O Tempo que nos Resta
Hirtis Lazarin
Joaquim não se levantou para o café da
manhã como fazia religiosamente todos os dias, às seis horas da manhã. 
— Pai, não precisa levantar tão cedo! Repetia
a filha, Benê, com paciência nenhuma. Ela não entendia que esse hábito foi
incorporado àquele corpo durante trinta anos de trabalho e repetido todos os
dias. Ainda bem que a surdez de Seu Joaquim não o deixava ouvir com clareza
todas as reclamações. 
A tarde era de verão e o sol, de tão
intenso, amoleceu o asfalto da rua. Maria faxinava a casa e o idoso, pra não
atrapalhar a movimentação lá dentro, foi levado ao jardim numa cadeira de
braços desprovida de qualquer vestígio de conforto — uma capa de plástico
cobria a palhinha dura e áspera — e, apesar da alta temperatura, uma manta
xadrez cobria-lhe o joelho. A cabeça caída no peito e um fio de baba escorria
da boca. 
Ali isolado, só lhe restava o lirismo e
a poesia da natureza: o perfume do jasmim, as flores amarelas da giesta e as
folhinhas do chorão faiscando — verde, verde! Ainda bem que a sensibilidade e o
gosto pelo belo e colorido permaneciam imutáveis.
Vontade de viver? Não, não lhe sobrou
nada. A esposa, companheira maravilhosa, já se fora após anos de sofrimento.

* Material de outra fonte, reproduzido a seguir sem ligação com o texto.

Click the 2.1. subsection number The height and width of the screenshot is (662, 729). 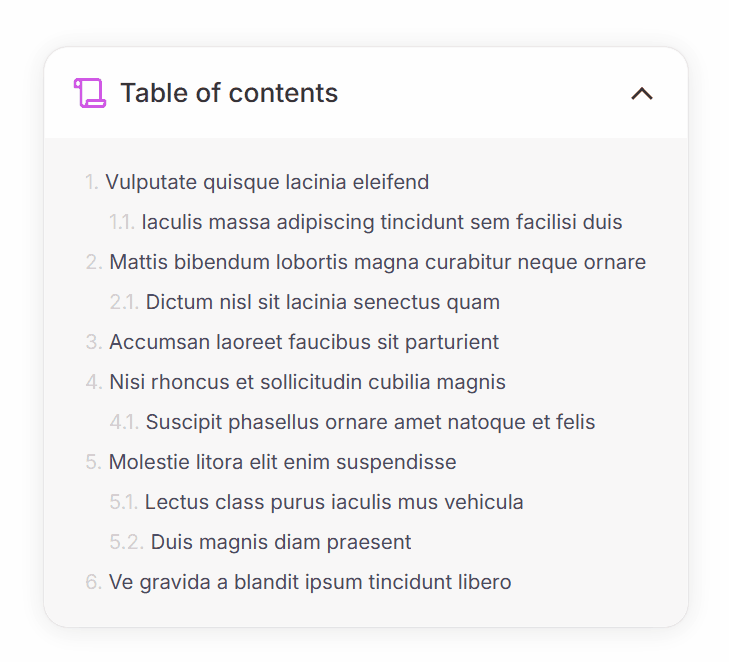click(x=124, y=302)

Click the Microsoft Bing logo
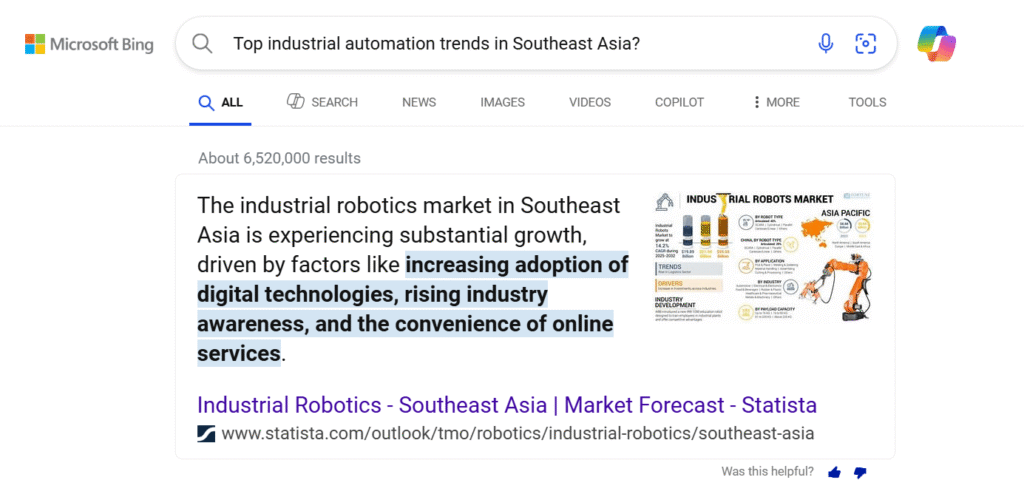coord(89,44)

Berê, a única filha, sempre sem paciência e irritada, dirigia poucas palavras
ao pai. O neto, um adolescente chato que só sabia reclamar do suco que estava
muito doce; peixe, ele não gostava; tênis novo, roupa nova… Não raramente,
passava a semana inteira sem ver o avô. 
Ler um livro, assistir a um filme, nem
pensar. Após o derrame, os olhos vermelhos e embaçados deformaram as letras, as
imagens…
A dor da solidão é imensurável. É maior
que morder a língua, bater a cabeça na quina da mesa, pedra no rim. Ela chega
impiedosa quando nos conscientizamos de que os pedaços bons da vida foram
ficando pelo caminho. Aparecem em flashes, migalhas de satisfação passageira. A
mesa cheia de gente e comida boa,  aniversários com estouro de bexigas
coloridas e muitos parabéns, o choro da menina inconformada com o presente que
não queria, o pneu furado e as horas perdidas na estrada compensadas pelo banho
de mar.
Sentir o perfume da esposa era, para
Seu Joaquim, um abraço apertado de muito amor, conforto e prazer.  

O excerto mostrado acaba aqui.